Deutschland im Sicherheitsrat: Unrühmliche Rolle

Deutschland, Libyen und die UN: Was will unser Land im Sicherheitsrat, wenn es sich in einer solchen Lage nicht zu einem Ja oder Nein durchringen kann? Ein Kommentar.

Man würde gerne aufatmen: Endlich hilft die Weltgemeinschaft den Aufständischen in Libyen gegen den Diktator. Leider ist völlig offen, ob dieser Weg, der mit guten Vorsätzen gepflastert ist, zum Frieden oder in die Hölle führt. Im Idealfall ist Gaddafi vom plötzlichen Handlungswillen der USA, Frankreichs und Großbritanniens so beeindruckt, dass er den Vormarsch stoppt und Gespräche über die friedliche Machtübergabe anbietet. Optimisten werden die ersten Reaktionen so deuten. Doch die Erfahrung mit Diktatoren lehrt, dass ihre Angebote Finten sind. Nahe Bengasi spürt man nichts von Waffenruhe.

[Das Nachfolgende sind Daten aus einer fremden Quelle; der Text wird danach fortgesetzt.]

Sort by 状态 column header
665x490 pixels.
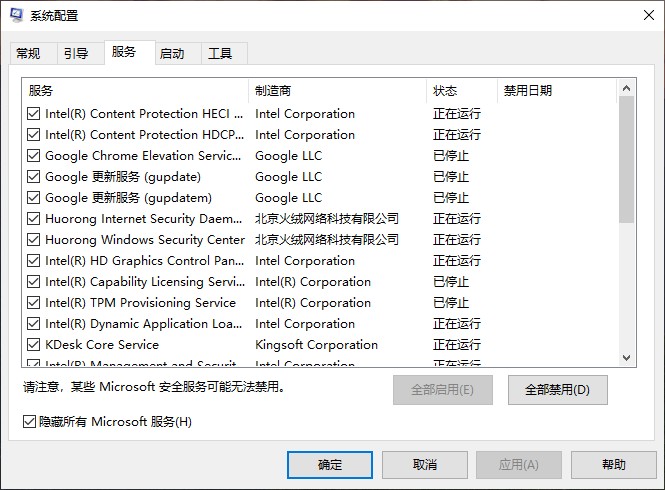461,90
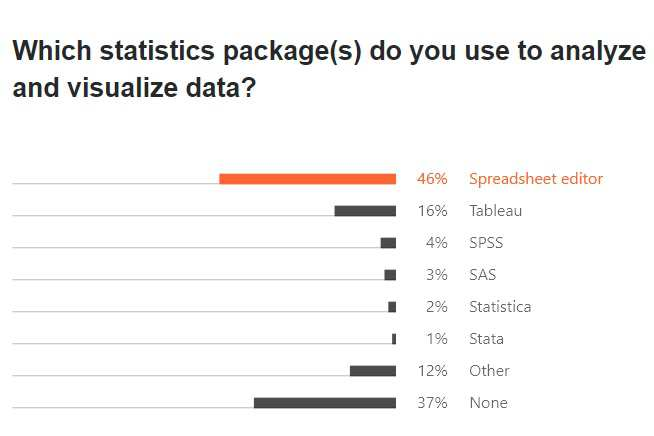Viewport: 654px width, 436px height.
Task: Click the SAS bar
Action: (x=390, y=275)
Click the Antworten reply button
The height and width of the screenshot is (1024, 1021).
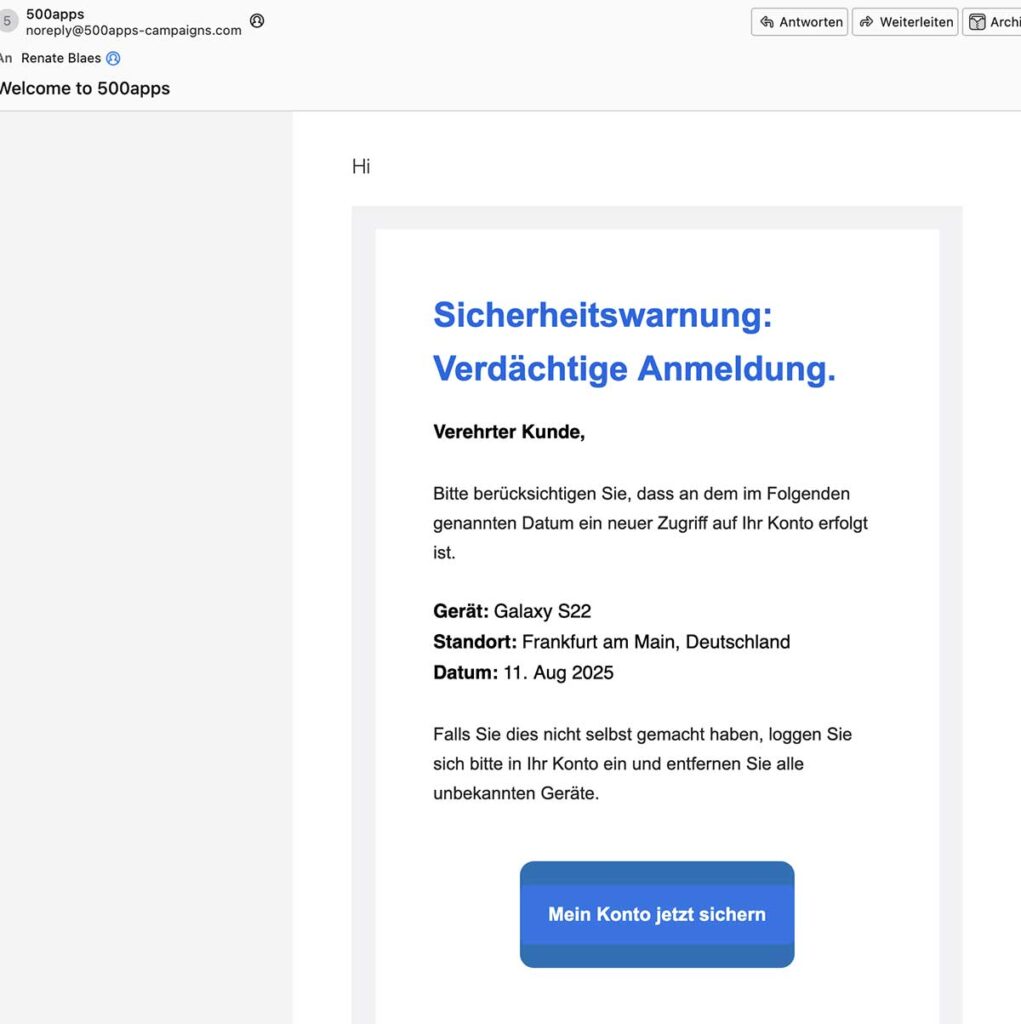(800, 22)
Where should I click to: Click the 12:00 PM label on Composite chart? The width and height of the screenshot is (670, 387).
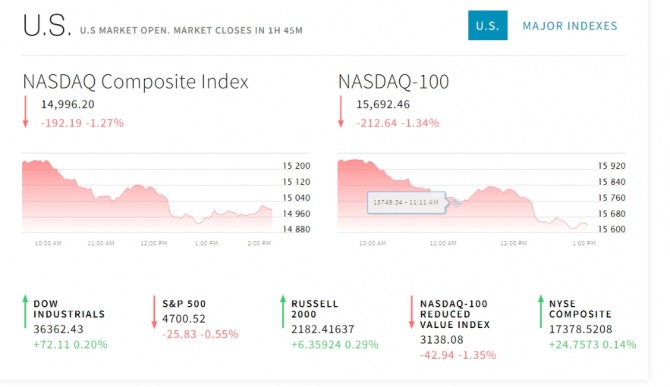(x=154, y=243)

Eine unrühmliche Rolle spielt Deutschland. Was will unser Land im Sicherheitsrat, wenn es sich in dieser Lage nicht zu einem Ja oder Nein durchringen kann? Was sind die Bekenntnisse zur gemeinsamen EU-Politik wert, wenn sie hier nicht gelten? So bleibt der fatale Eindruck, Kanzlerin Merkel und Außenminister Westerwelle hätten mehr mit China und Russland gemeinsam – Gerhard Schröders Irak-Wahlkampf im Quadrat. Das ist gewiss polemisch überspitzt. Die Bundesregierung hätte diese Interpretation jedoch bedenken und mit Ja stimmen sollen. Dann wäre zwar der Widerspruch geblieben, dass Deutschland eine Resolution unterstützt, zu deren Umsetzung es militärisch nicht beitragen möchte. Der wäre aber leichter zu ertragen.

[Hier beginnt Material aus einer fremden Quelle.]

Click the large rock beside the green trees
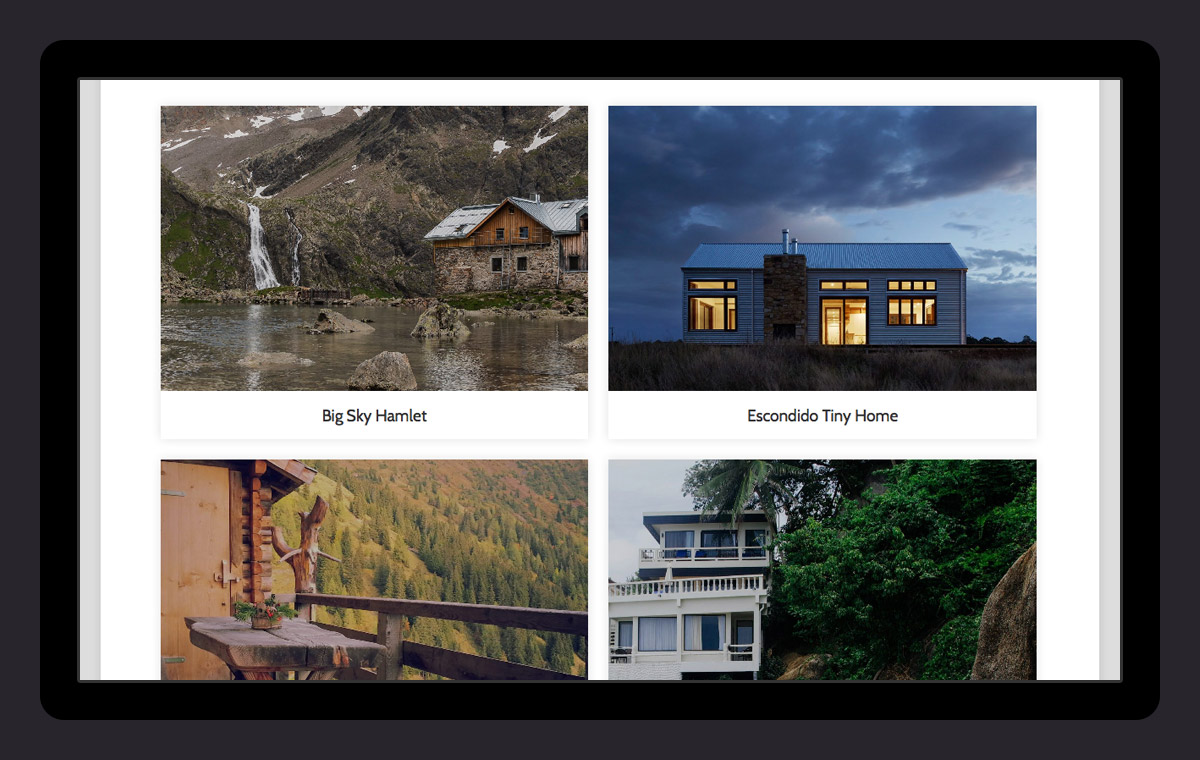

Um die Seriosität vieler Kritiker steht es nicht besser. Oft verschweigen sie den Bürgern, welche Folgen militärisches Eingreifen haben kann. Die Bundesregierung steht ja nicht allein mit ihren Bedenken. Auch die USA sind nicht scharf darauf, in Libyen zu intervenieren. Präsident Obama lobt die Resolution, fügt aber an, sein Militär sei noch nicht voll einsatzbereit. Franzosen und Briten sollen erst mal voranfliegen. Amerika werde sich darauf beschränken, Gräueltaten an Zivilisten zu verhindern. In den Kampf um die Macht in Libyen will er nicht eingreifen. Kann er das durchhalten?

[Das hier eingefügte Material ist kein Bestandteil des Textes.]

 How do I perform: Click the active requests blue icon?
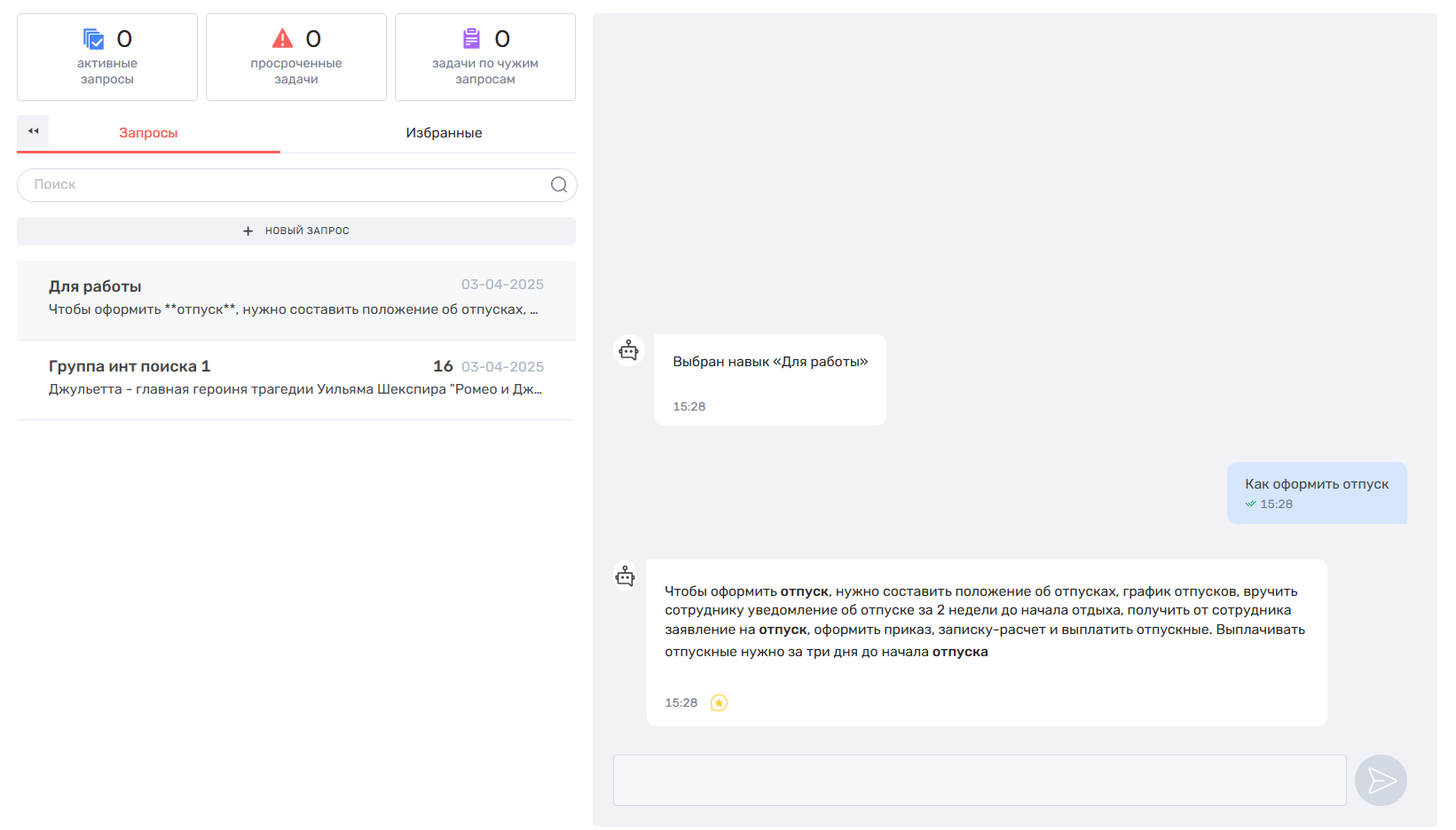[x=93, y=39]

Wer sich auf Krieg einlässt, gibt die Entscheidungsfreiheit zum Teil aus der Hand und unterwirft sich einer Eigendynamik der Eskalation, die sich nur begrenzt kontrollieren lässt. Dazu zählt die Gefahr, dass sich all die Gewissensnöte wiederholen, die die Nato-Staaten 1999 im Kosovo und zuvor in Bosnien durchlitten haben. Alles schon vergessen? Militärisch sind Gaddafis Söldner kein ernster Gegner. Das gilt auch für die Rebellen. Beides sind desorganisierte, undisziplinierte Kräfte. Das macht die politisch- psychologische Auseinandersetzung freilich umso gefährlicher. Wie damals Milosevic kann Gaddafi versuchen, Ausländer als „menschliche Schutzschilde“ zu missbrauchen. Lässt er die vier vermissten Reporter der „New York Times“ wirklich frei? Werden bald humanitäre Helfer gekidnappt? Nach westlichen Luftangriffen wird er Bilder von zivilen Opfern präsentieren – und es wird Tage dauern zu klären, ob sie wahr sind oder Propaganda. Was ist, wenn Berichte über tatsächliche oder angebliche Massaker durch Aufständische auftauchen und die Frage provozieren, wie es um die Moral der Kräfte steht, für die der Westen in den Krieg zieht?

All diese Risiken bedeuten nicht, dass man tatenlos zusehen muss, wie Gaddafi seine Macht blutig verteidigt. Aber der Westen kann sie reduzieren, indem er sich auf das Notwendigste beschränkt, um Gaddafis Waffenüberlegenheit auszugleichen. Und Libyens reformbereite Nachbarn Ägypten und Tunesien in die Lage versetzt, den Aufständischen mit Waffen und Logistik zu helfen, damit die aus eigener Kraft das Regime beseitigen.